Asked was Sinn Féin being influenced by the IRA army council he said that’s what the report said.

He was responding on Tuesday to the British government report into the status of paramilitaries in Northern Ireland.

It found the IRA remained in existence albeit in a much reduced form. It also concluded the IRA council remained in operation.

The former Fianna Fáil leader was speaking at the launch of a new book on Sinn Féin by former Irish Times political correspondent and Northern editor Deaglan de Bréadún. Entitled Power Play, the book traces the rise of modern Sinn Féin and the evolution of its democratic ambitions.

Mr Ahern said the report was positive in that the IRA is not involved in arms procurement, or violence or fundraising.

“I think what’s important is that there is nothing in this report that means that the issues that the political parties in the North can’t get on with work,” he said.

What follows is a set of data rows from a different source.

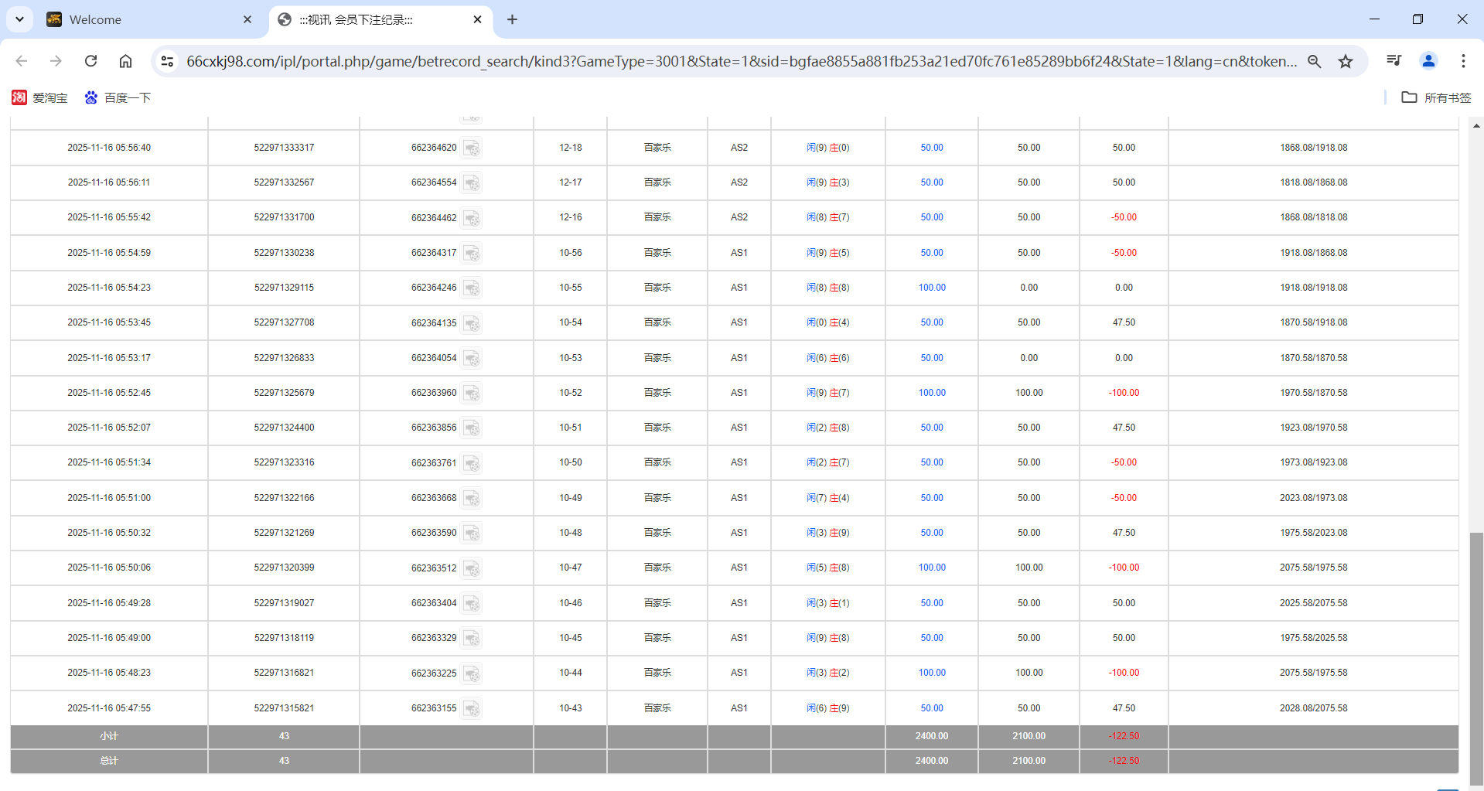The width and height of the screenshot is (1484, 791).
Task: Click the browser reload icon
Action: click(90, 61)
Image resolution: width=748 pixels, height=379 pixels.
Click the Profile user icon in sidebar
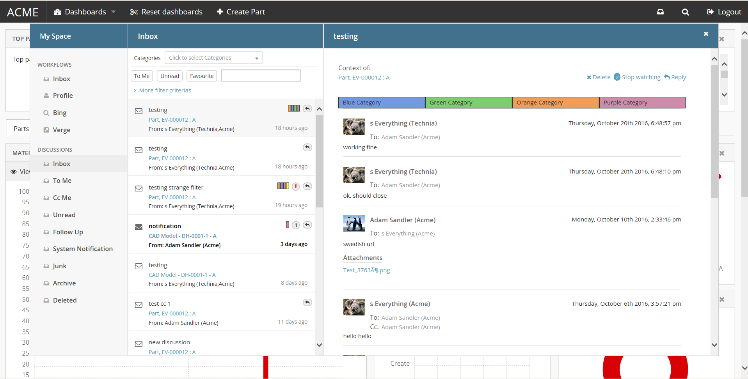coord(46,96)
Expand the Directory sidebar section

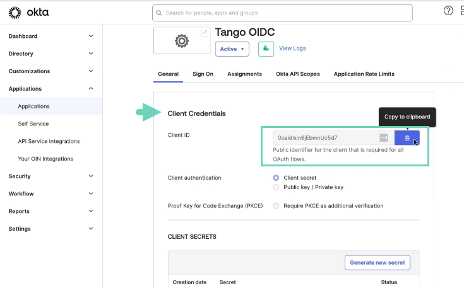[51, 54]
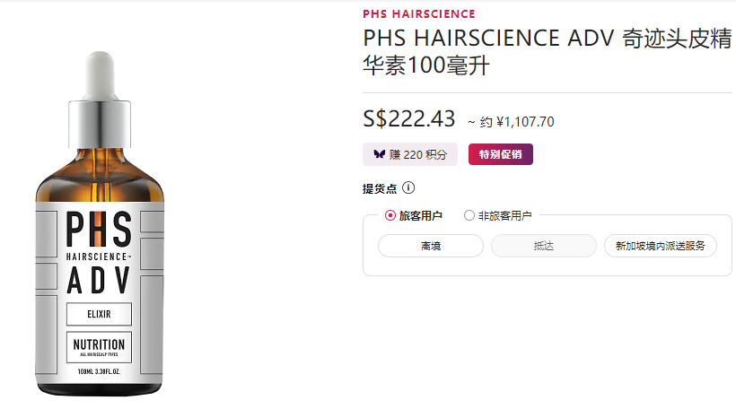736x409 pixels.
Task: Select the 旅客用户 radio button
Action: (x=390, y=216)
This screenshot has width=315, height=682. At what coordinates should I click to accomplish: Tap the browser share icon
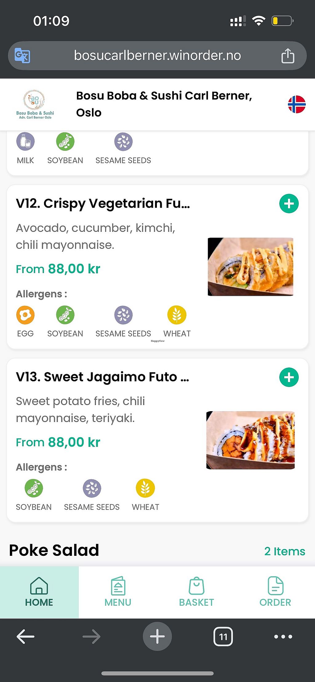pos(288,56)
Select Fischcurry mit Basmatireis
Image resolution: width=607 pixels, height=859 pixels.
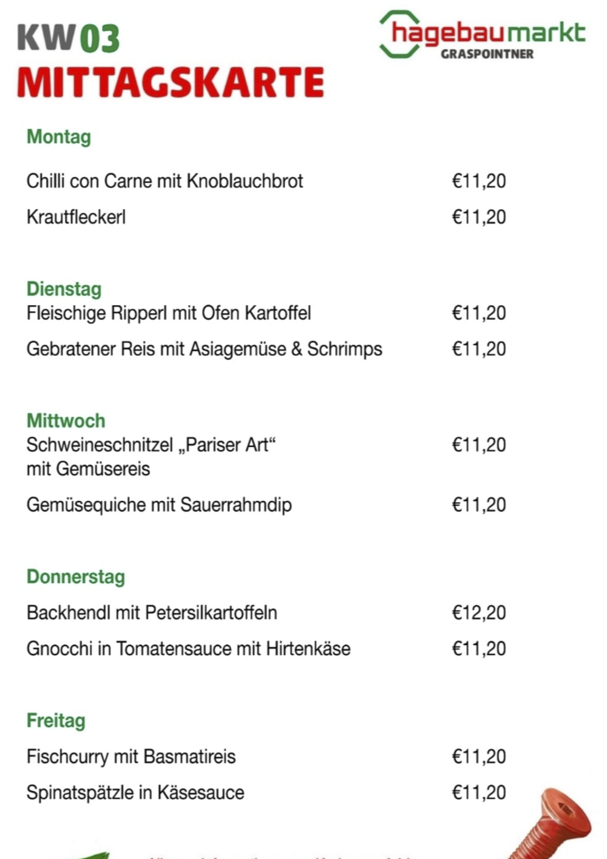coord(131,756)
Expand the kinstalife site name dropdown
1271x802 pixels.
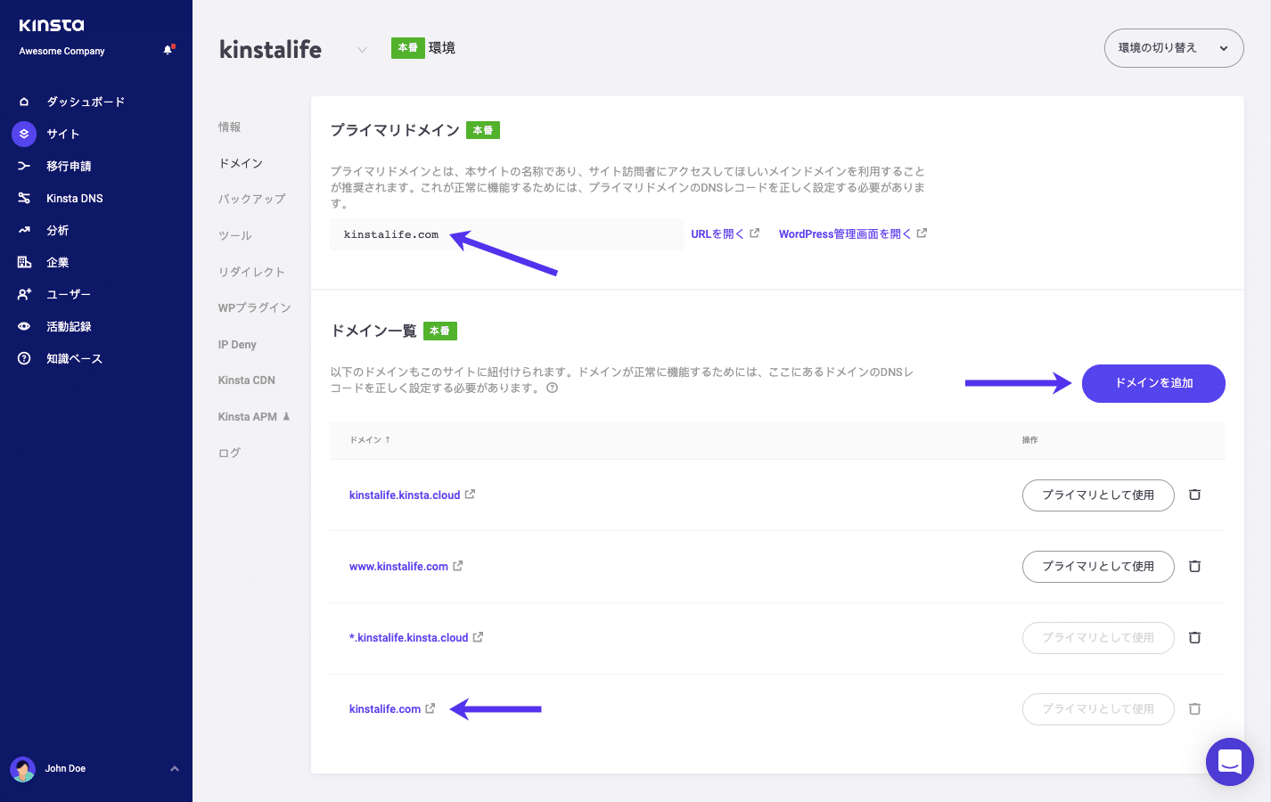[362, 51]
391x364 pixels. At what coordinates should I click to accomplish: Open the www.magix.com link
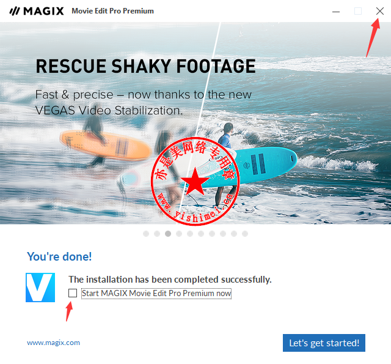(x=53, y=343)
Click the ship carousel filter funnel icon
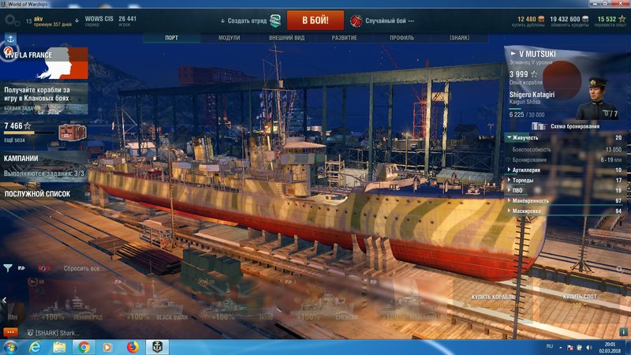 [8, 268]
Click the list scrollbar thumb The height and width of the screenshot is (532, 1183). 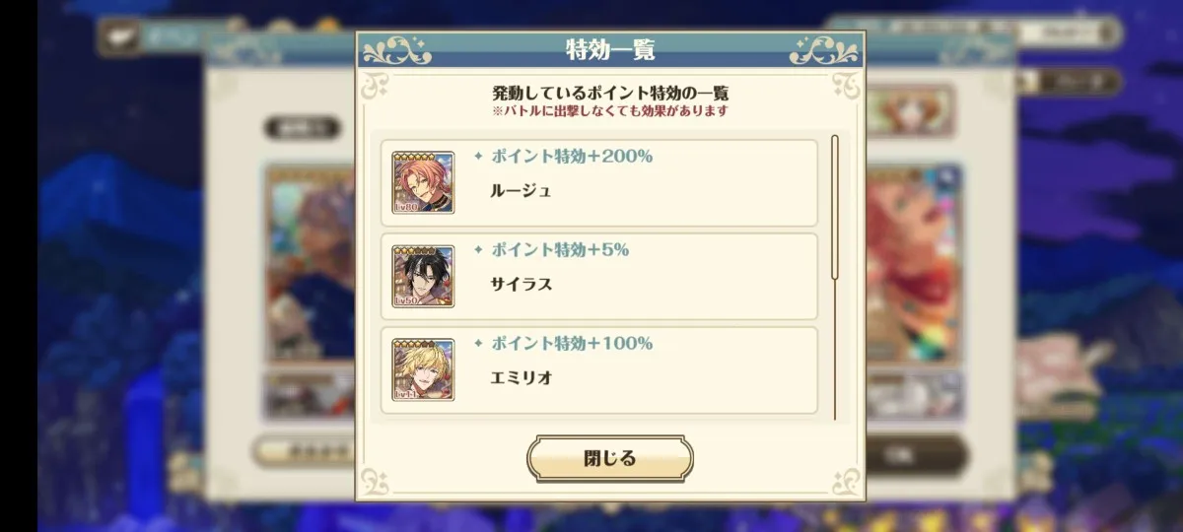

The report into the status of paramilitaries was written by British Liberal Democrat peer Lord Carlile, retired senior Northern Ireland civil servant Rosalie Flanagan and lawyer Stephen Shaw. It found that “PIRA of the Troubles is well beyond recall”.

Its findings have endorsed an earlier assessment by the PSNI chief constable George Hamilton that the IRA still exists and that some of its members were involved in the murder of Belfast republican Kevin McGuigan.

Following the publication of the statement DUP leader Peter Robinson said he would resume his post as Northern Ireland First Minister and bring back his Ministers, who had been boycotting Stormont, into the Northern Executive. He said Ministers would be back in work while the talks continued.

He said he wanted the issue of paramilitarism resolved in the current Stormont House talks. “We have a couple of weeks to save Stormont,” he said today.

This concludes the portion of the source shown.